Prior to the election in 2007, the U.S. Ambassador was reporting the electronic transmission system under IFES along with the IRI exit poll as American assistance efforts to support a fair election. Although my FOIA requests have not been directed at that issue specifically, the results transmission system appears to have dropped off the Ambassador’s list without explanation around the time it was shelved and so far as I remember this issue did not get scrutiny in the media at the time.
The Kreigler Commission report stressed the crucial nature of results transmission and much was made of this in drafting of the new election laws and the talk of preparations and assistance for 2013, but the ECK refused to produce the minutes of its action shelving the 2007 system (or any of its other minutes) and the Commission reported on to President Kibaki and then the Kenyan public without actual answers about what happened in 2007.
I admit to being pleasantly surprised upon wading through the details to find much more direct acknowledgment of the shortcomings of the process, especially the tallying and reporting of results, than I would have expected from the previous media reporting on the various communications about this observation mission over the months since the vote, as well as a major change in conclusions.
Read it for yourself if you are interested in Kenyan elections and the extent to which the announced presidential result in this most recent election was or wasn’t reliable, but the bottom line here is that the Carter Center has commendably stepped back from their previous assurance from April 4, a month after the election, that “in spite of serious shortcomings” the IEBC’s improvised paper-based tally process “presented enough guarantees to preserve the expression of the will of the Kenyan voters”. In the Final Report the tally/tabulation process is discussed in Pages 51-58, concluding in summary, “Overall, Kenya partiallyfulfilleditsobligations to ensure that the will of the people, as expressed through the ballot box, is accurately recorded and communicated.” (p. 57).
The report itemizes and discusses five categories of “Challenges in Tabulation”:
I. Failure of Electronic Transmission of Provisional Results
II. Inadequate Publication of Tabulation Procedures
. . . .
Therefore, the available instructions appeared to be insufficient to guarantee the integrity and accuracy of numerical tabulation. . . . (p. 54)
III. Inadequate Observer and Election Agent Access to National Tally Center
. . . .
However, the national tally center did not provide enough transparency for observers or party agents to assess the overall integrity of tally of presidential results. Unfortunately, the Center regrets the IEBC decision to confine party agents and observers to the gallery of the national tally center, making effective and meaningful observation impossible.
The Center observed many of the same kind of discrepancies in the tally procedures that had generated so much criticism and speculation in 2007; results announced at the national tally center differed from those announced at constituency level, missing tally forms, inconsistencies between presidential and parliamentary tallies, instances of more votes than registered voters, discrepancies between turnouts of the presidential and parliamentary elections, and expulsion of party agents from the tally space at the national tally center.
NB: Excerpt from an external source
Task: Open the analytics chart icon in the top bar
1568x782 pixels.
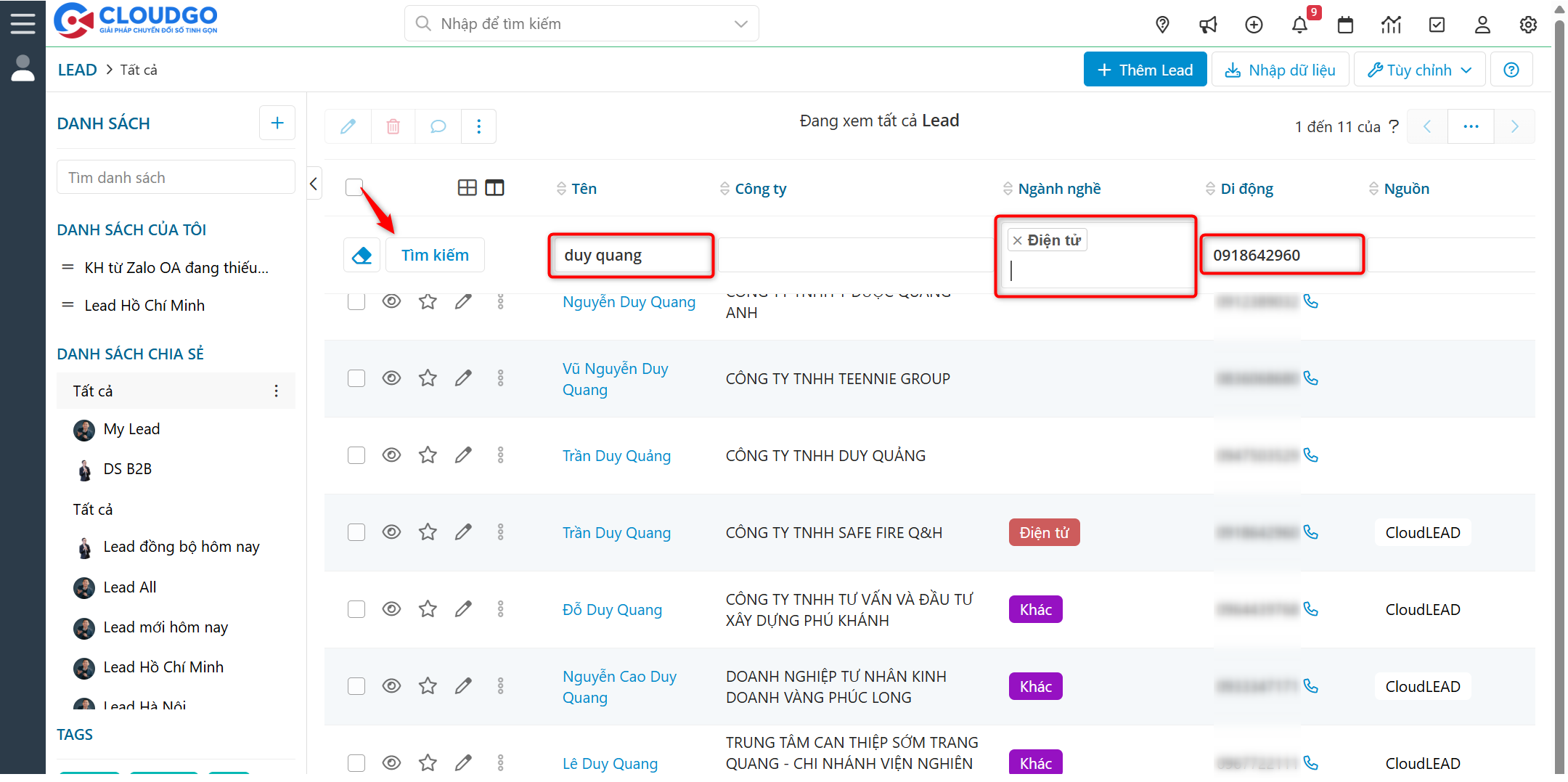Action: [x=1392, y=24]
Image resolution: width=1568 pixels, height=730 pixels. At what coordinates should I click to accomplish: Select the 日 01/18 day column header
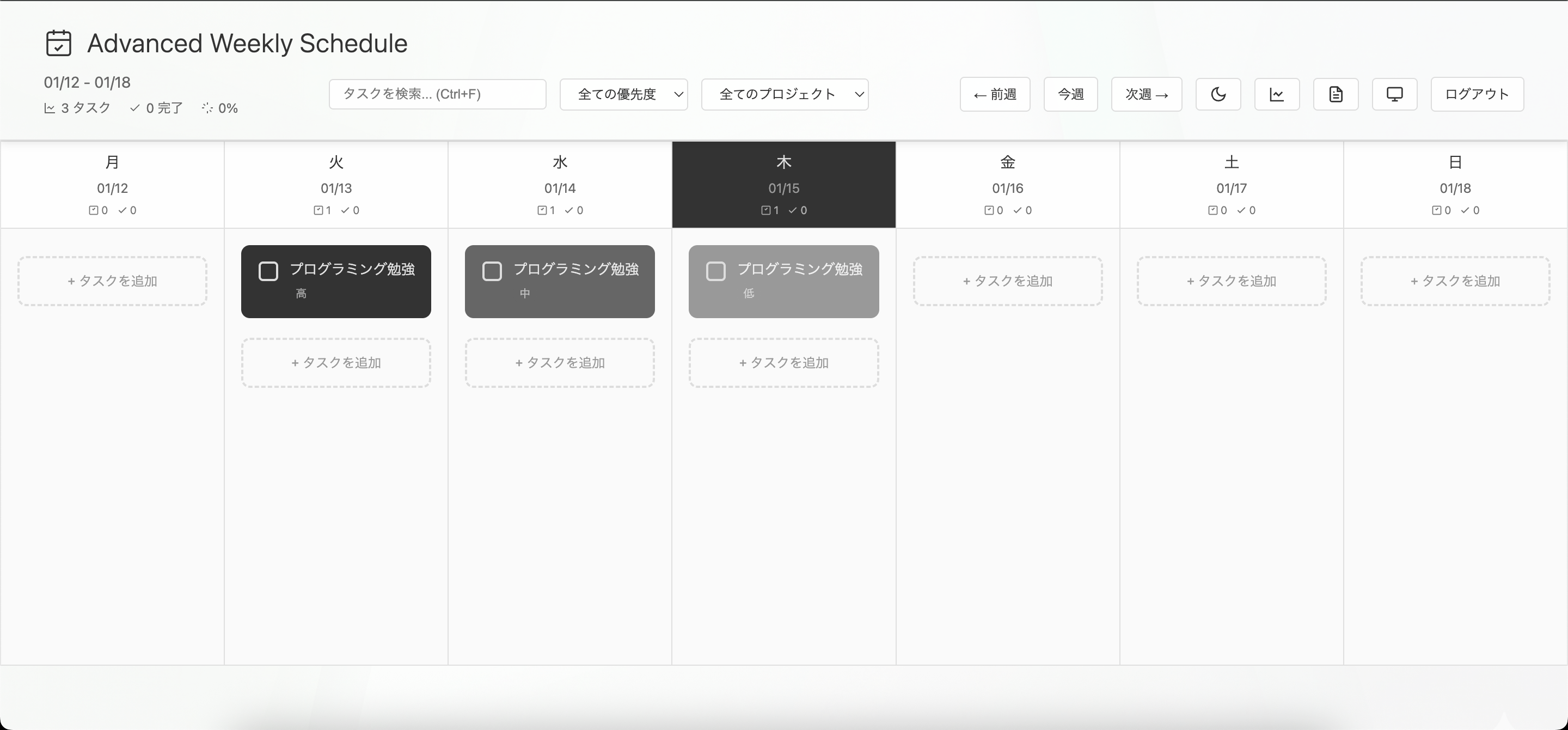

. . . . (p. 54, footnotes omitted)
IV. Discrepancies Between the Published Voter Register and Announced Results
The Center’s examination of reported final results for the presidential election, recorded on form 36, showed noteworthy discrepancies. . . . (p. 55)
V. Nonpublication of Detailed Election Results
One of Kenya’s core obligations concerns promoting transparency in elections and other public processes. . . . The Center remains concerned that the IEBC has not published detailed official results disaggregated at the polling station level. (p.55)
For more information on the Kenya election vote count, although not cited by the Carter Center, please see the audit performed by the Mars Group Kenya, noting the “missing” status of the Form 34s recording the tallies from each of 2,627 polling streams.